Survivors of sexual assault are vulnerable to a range of sexual and reproductive health problems, particularly HIV infection and sexually transmitted infections (STIs) in addition to unwanted pregnancy. Due to this fact, screening tests are crucial for all survivors for STI, HIV infection and pregnancy when they are believed to be of reproductive age or develop secondary sexual characteristics (15, 16). In our study, among survivors believed to be of reproductive age, 110 (93.2%) underwent a pregnancy test and 20 (17%) were pregnant at the time of evaluation. This is much higher than the result of previous studies reported by Addis Ababa, Ethiopia. This may be because people in Addis Ababa have a better awareness about the complications of sexual assault and sought attention relatively sooner (10). Ninety-two percent of the survivors were tested for HIV and one (0.8%) was positive at the time of the evaluation. This figure is much lower than the results of other studies (10), which could be due to the fact that the tests were carried out before the seroconversion time and most of the victims did not return with an appointment after three months for the second test.

Eighty six percent of the survivors were screened for one or more STIs other than HIV, of whom, 19 (16.1%) had symptoms of STI. Although 52.5% of the survivors of sexual assault were potentially eligible for emergency contraception (EC) at the time of presentation, only 10 (8.5%) received the service from the hospital staff. This is very much lower than the study results reported from Ethiopia (10) and Zambia (14). In addition, eight point five percent of the survivors presented within three days were provided with post-exposure prophylaxis (PEP) for HIV, 81.4% cases were provided with STIs prophylaxis and all cases were given counseling (18). This shows that there is a huge gap in providing care for survivors of sexual assault from the health provider in this study.

The provision of a medical-legal certificate containing the result of the forensic examination, sample collection, analysis and documentation provides a vital link between health and criminal justice systems, and is a crucial component in ensuring prosecution and the sentence (16, 19). In our study, with respect to medical-legal certificates, only eighty percent of the cases have been handed over to the police. This shows that there is a gap in the justice system in the protection of women against crime.

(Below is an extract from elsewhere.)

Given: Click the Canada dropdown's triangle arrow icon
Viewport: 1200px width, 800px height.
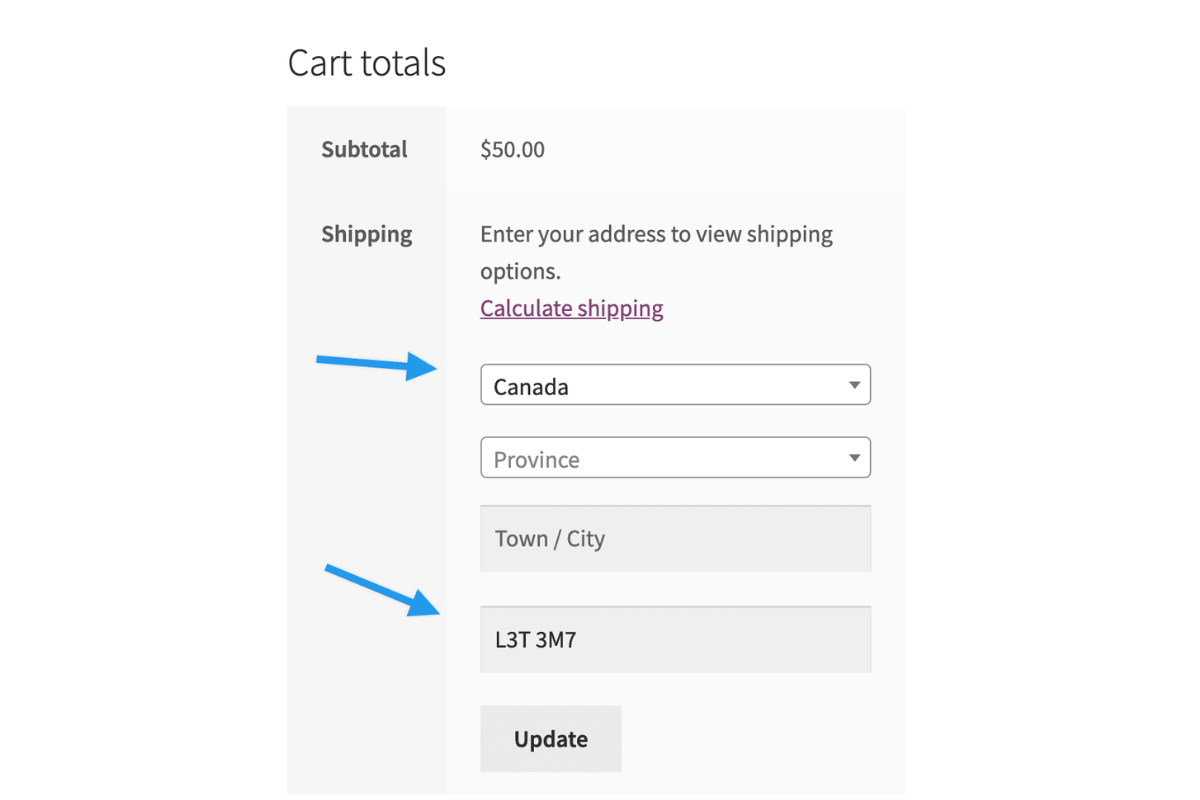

In conclusion, in this study, a considerable proportion of clients with gynecological emergencies had been violated. All survivors of sexual assault were women. The majority of assault survivors were children below fifteen and less educated. Although screening tests were offered for survivors, there was a great missed opportunity regarding the provision of PEP for HIV, and prophylaxis for STIs. Therefore, awareness among the community should be created to help survivors to appear early in the health institution to prevent unwanted pregnancies and sexually transmitted infections. Health professionals should pay special attention to provide screening tests and packages. The right to sexual and reproductive health of women and children survivors of sexual assault must be strengthened from the side of policy makers and must be promulgated accordingly by government agencies and the community to protect people.

Limitation

The lack of adequate study reports was one of the limitations to make a more comparative discussion. Since the study was cross-sectional retrospective, it may not be strong enough to demonstrate direct cause and effect between dependent and independent variables. In addition, since the study was only quantitative, it is difficult to obtain detailed information.